Estudantes da EFA realizando a manutenção da mandala agricola. Foto: arquivo pessoal

  O técnico reforça que a tecnologia pode ser replicada nos quintais produtivos, impactando a vida do produtor em diversos aspectos, como produção sustentável, rentabilidade, e minimização do êxodo rural. “Se esse projeto fosse implementado nas comunidades, poderia minimizar ou acabar com o êxodo rural. Essas pessoas não precisariam sair do seu lugar de origem em busca de emprego, ali mesmo eles poderiam ter sua fonte de renda”, afirma Júnior. 

Caatinga em pé

Umbuzeiro, a árvore nativa da caatinga e essencial para o recaatingamento. Foto reprodução: cartilhas do IRPAA

  Conciliar a presença humana com o ambiente natural, por meio de métodos compatíveis com a realidade social da região, é trabalhar para enriquecer a vida do solo e da população da região. A Caatinga é fonte de plantas que carregam tradição: frutas silvestres, fibras e plantas medicinais. Além de recanto para o pastoreio de caprinos como as cabras e ovelhas e na produção de abelhas nativas.

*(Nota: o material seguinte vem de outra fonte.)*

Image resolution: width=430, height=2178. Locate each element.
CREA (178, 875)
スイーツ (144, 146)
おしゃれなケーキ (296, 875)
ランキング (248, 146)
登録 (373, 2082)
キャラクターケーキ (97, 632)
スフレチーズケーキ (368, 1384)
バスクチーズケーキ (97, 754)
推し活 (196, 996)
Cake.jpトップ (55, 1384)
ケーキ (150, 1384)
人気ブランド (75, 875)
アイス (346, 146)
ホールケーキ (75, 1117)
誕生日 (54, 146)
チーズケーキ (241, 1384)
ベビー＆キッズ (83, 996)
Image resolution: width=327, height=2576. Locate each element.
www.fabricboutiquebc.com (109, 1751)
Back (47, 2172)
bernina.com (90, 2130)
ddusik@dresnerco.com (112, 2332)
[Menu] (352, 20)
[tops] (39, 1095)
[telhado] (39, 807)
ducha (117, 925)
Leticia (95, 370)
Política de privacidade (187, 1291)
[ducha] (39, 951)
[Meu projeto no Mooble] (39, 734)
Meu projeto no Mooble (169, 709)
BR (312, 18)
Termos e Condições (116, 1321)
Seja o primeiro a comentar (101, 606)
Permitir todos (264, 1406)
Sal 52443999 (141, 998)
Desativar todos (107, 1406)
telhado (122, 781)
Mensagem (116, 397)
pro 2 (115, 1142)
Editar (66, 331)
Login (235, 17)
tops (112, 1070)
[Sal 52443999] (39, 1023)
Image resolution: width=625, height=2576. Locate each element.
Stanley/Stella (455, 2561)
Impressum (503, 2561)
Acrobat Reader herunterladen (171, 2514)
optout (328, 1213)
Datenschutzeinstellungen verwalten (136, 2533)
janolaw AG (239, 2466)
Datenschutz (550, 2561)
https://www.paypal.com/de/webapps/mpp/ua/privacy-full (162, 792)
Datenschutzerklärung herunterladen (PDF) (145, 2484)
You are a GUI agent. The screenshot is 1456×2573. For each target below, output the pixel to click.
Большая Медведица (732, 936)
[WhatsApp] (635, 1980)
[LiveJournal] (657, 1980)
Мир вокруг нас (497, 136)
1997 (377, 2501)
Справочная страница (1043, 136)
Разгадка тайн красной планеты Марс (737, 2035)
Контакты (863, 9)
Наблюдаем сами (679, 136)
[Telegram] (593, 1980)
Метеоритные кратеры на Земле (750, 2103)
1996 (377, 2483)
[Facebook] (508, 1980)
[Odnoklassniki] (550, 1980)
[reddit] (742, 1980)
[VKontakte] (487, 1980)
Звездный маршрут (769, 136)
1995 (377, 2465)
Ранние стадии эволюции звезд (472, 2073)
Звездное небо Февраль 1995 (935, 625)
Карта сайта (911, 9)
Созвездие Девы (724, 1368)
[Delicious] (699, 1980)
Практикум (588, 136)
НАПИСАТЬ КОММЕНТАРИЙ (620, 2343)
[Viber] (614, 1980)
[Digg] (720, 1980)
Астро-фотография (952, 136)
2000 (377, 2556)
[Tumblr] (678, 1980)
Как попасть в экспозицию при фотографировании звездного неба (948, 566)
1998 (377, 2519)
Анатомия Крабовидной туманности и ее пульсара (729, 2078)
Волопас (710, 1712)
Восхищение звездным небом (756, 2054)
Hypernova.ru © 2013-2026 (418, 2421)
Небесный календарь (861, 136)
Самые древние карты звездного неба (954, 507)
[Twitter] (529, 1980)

  Por meio da valorização da caatinga em pé reconhecemos os povos tradicionais como guardiões do bioma e da diversidade de saberes e tradições presentes nele. São esses conhecimentos, aliados às tecnologias sociais de convivência com o semiárido, que possibilitam produzir sem destruir. Nesse contexto, o protagonismo das mulheres ganha centralidade, seja na gestão da água, na produção de alimentos, na ciência, ou no fortalecimento do empreendedorismo feminino como caminho de autonomia e geração de renda. Assim, a agricultura sustentável no semiárido se afirma não apenas como técnica, mas como projeto de vida, enraizado no território, na justiça social e no cuidado com o futuro.

*Aluna do curso de Jornalismo da Uneb Seabra. Sob orientação da professora Dayanne Pereira.